Étude scientifique clé

Une étude récente, menée conjointement par des chercheurs de l’université de l’Arizona (ASU) et de l’Université nationale australienne (ANU), a analysé près de trente ans de données (entre 1997 et 2024) sur le trafic de perroquets au Mexique. Pour y parvenir, les scientifiques ont étudié 6 000 dossiers de saisies d’oiseaux, ce qui leur a permis d’identifier les principales routes utilisées par les réseaux criminels. Cette recherche, publiée dans la revue Proceedings of the National Academy of Sciences, est la première à cartographier de manière aussi détaillée les corridors du commerce illégal de perroquets dans le pays. Elle propose également une plateforme aux autorités et aux chercheurs pour anticiper les mouvements des trafiquants, une avancée majeure dans la lutte contre ce phénomène.

Zones à haut risque

L’étude révèle que le trafic de perroquets se concentre particulièrement dans deux régions du Mexique : l’est de l’isthme de Tehuantepec et la péninsule du Yucatán, qui englobe plusieurs États comme le Yucatán, le Campeche et le Tabasco. Ces zones, majoritairement tropicales, abritent huit espèces de perroquets (appelés psittacidés), des oiseaux colorés comme les aras ou les perruches. Les principales routes identifiées relient des villes clés comme Villahermosa (Tabasco), Tuxtla Gutiérrez (Chiapas), Mérida (Yucatán) et Campeche (Campeche). Selon les médias locaux, la péninsule du Yucatán est considérée comme l’une des zones les plus à risque pour ce trafic illégal.

Espèces menacées

Le trafic illégal au Mexique touche plus de vingt espèces de perroquets autochtones, des oiseaux souvent prisés pour leur plumage coloré ou leur capacité à imiter la voix humaine. Chaque année, entre 34 000 et 41 500 perroquets sont capturés dans le pays, selon les données du gouvernement mexicain. Cependant, près de 70 % de ces oiseaux meurent avant d’atteindre leur destination finale, souvent en raison des conditions de transport précaires ou de la durée du trajet. Cette mortalité élevée aggrave la menace pesant sur ces espèces, déjà fragilisées par la destruction de leur habitat naturel.

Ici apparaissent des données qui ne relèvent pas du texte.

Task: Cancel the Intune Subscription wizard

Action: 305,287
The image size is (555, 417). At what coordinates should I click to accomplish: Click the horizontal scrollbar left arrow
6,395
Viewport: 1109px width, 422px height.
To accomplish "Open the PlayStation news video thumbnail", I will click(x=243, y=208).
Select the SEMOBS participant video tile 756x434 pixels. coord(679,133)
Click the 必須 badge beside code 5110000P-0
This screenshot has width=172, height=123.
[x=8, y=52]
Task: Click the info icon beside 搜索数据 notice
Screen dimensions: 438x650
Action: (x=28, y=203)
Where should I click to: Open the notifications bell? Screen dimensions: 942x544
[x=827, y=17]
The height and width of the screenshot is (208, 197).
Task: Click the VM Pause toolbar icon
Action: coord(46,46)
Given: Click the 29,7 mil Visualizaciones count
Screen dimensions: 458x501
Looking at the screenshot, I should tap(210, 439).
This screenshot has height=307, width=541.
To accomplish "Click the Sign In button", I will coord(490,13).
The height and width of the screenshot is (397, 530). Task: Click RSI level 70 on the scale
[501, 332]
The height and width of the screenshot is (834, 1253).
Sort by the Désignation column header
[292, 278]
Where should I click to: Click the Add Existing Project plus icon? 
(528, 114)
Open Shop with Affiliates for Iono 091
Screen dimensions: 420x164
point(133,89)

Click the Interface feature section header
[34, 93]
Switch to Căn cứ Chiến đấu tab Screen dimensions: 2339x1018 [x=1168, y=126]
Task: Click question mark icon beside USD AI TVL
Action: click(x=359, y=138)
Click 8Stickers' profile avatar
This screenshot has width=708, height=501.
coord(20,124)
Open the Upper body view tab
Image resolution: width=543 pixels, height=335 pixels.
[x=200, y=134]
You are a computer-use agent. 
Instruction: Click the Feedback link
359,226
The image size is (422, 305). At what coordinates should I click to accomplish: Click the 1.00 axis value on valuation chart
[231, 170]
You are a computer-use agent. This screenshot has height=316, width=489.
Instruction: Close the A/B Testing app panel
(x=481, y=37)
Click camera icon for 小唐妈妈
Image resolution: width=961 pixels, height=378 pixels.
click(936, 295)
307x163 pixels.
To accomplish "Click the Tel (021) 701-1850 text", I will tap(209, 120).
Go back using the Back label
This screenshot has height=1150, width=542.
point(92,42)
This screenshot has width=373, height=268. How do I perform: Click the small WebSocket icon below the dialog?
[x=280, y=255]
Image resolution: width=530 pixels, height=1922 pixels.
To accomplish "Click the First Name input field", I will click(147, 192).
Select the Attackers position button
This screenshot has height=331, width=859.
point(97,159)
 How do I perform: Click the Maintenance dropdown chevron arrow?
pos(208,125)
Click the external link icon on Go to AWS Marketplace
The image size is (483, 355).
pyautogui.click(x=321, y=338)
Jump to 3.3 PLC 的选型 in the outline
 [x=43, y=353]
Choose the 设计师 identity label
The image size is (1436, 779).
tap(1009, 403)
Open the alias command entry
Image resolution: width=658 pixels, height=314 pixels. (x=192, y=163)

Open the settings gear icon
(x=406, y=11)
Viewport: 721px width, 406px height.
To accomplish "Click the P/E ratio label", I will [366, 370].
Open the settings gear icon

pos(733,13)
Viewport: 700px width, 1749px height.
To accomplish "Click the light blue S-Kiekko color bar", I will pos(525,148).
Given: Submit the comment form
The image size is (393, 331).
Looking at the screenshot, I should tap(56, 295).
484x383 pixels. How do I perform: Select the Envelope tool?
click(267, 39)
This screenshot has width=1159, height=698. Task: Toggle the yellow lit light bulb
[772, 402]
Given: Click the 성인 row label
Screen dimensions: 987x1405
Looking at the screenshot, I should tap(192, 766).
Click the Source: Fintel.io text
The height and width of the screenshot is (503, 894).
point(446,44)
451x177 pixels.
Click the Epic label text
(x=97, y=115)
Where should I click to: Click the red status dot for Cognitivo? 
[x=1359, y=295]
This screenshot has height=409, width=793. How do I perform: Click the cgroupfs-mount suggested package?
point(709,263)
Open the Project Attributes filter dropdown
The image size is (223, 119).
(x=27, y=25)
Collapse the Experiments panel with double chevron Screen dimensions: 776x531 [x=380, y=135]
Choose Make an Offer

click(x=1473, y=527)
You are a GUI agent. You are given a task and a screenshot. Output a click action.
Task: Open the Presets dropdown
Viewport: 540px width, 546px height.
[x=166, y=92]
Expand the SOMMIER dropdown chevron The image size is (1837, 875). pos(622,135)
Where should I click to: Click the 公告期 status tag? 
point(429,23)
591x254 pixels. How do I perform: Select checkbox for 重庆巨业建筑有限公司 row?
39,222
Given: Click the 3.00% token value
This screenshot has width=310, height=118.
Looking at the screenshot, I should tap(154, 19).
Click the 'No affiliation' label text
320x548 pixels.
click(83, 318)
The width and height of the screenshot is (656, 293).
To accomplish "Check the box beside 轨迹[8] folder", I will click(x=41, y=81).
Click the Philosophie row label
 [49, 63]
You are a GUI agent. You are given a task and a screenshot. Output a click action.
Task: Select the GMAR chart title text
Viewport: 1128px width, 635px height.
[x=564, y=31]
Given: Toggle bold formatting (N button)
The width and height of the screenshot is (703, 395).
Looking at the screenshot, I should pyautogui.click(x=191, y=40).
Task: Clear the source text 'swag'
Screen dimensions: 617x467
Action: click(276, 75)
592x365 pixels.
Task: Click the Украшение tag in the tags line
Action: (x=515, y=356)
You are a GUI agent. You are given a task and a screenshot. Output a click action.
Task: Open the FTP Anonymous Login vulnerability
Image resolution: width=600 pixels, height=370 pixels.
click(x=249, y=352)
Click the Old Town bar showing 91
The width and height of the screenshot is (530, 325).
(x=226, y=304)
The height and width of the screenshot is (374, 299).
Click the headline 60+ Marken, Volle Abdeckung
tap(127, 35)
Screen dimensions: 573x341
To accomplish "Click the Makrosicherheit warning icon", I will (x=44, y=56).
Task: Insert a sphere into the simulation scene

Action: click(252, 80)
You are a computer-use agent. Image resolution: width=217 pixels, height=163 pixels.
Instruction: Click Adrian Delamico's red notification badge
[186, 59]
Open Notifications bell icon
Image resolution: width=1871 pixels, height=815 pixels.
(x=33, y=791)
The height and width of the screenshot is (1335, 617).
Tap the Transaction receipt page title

Ce que ça pourrait changer

Face à l’ampleur de ce trafic, les autorités mexicaines ont lancé des campagnes de sensibilisation pour décourager la détention d’oiseaux sauvages comme animaux de compagnie. En mai 2026, le procureur fédéral pour la protection de l’environnement a rappelé que la législation mexicaine interdit formellement ce commerce, mais que les perroquets restent le groupe d’animaux sauvages le plus affecté par le trafic illégal. L’étude des chercheurs offre une solution concrète : en identifiant les routes des trafiquants, elle permet aux autorités de démanteler les réseaux de manière proactive et de cibler les chaînes d’approvisionnement avant qu’elles ne se mettent en place.